Understanding how the investment world works is difficult without an understanding of its terminology. A finance major might see investment terms as basic knowledge, but financial jargon is confusing to everyone when investment decisions are made in fast-moving markets. Here are some industry terms to guide your investment strategies with:

 

The Ask and Bid Prices

The “ask” price is a price that an asset sells for while the “bid” is the price at which it is bought at. 

Buying and selling are identical to a degree, for you can only sell if someone buys, yet the difference between the ask and bid prices establish the cost of your transaction via what’s called “a spread.” Spreads, which show the difference in ask and bid prices, are what pay your broker. Many brokers earn commissions by selling at prices higher than what the market quotes—while buying at prices below market levels. 

 

The Broker and Your Blue-Chip Stocks

A true “broker” is a financial firm that takes your investment order and fills it on your behalf. 

Brokering is complicated, for it requires financial agencies to often use their own money to complete your trade through. Brokers encourage their clients to invest into the most profitable, liquid and dividend consistent “blue-chip stocks.” Blue-chip stocks are “the cream of the crop” in equity investing.

 

Bullish and Bearish Markets

A “bear,” as he relates to the investment world, is someone who takes a selling position for an asset or its market. 

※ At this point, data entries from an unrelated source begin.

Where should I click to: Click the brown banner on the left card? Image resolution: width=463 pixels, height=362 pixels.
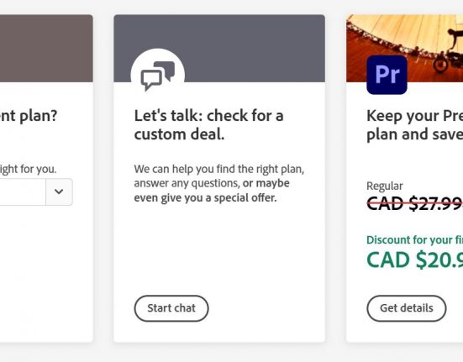[46, 49]
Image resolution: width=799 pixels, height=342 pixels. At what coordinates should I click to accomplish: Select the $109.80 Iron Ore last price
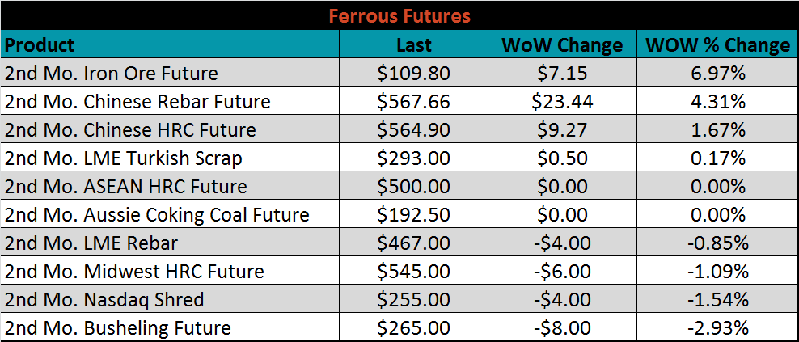pyautogui.click(x=414, y=74)
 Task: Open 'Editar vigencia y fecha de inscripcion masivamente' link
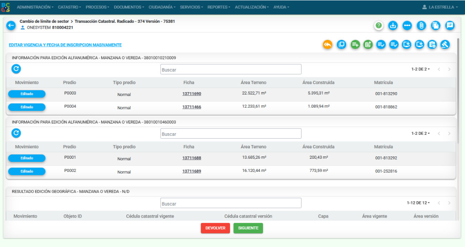pyautogui.click(x=65, y=45)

“Bulls” buy equity up—in hopes that prices are set to rise even higher. A market that trends downward over a period of one or more months is bearish. A market that consistently trends upward with higher prices is a bullish one. Investors track bearish and bullish sentiment as a way of refining their investment decisions. 

 

Routine-Dividend Payouts

A stock company with dividends gives its shareholders scheduled payments apart from their stock ownership. Dividends are paid out via a yield percentage that tells us how much a dividend is worth based on its stock’s-full value. A 100-dollar stock, for example, with a yield of 7% will give a shareholder $7-per share either quarterly or annually.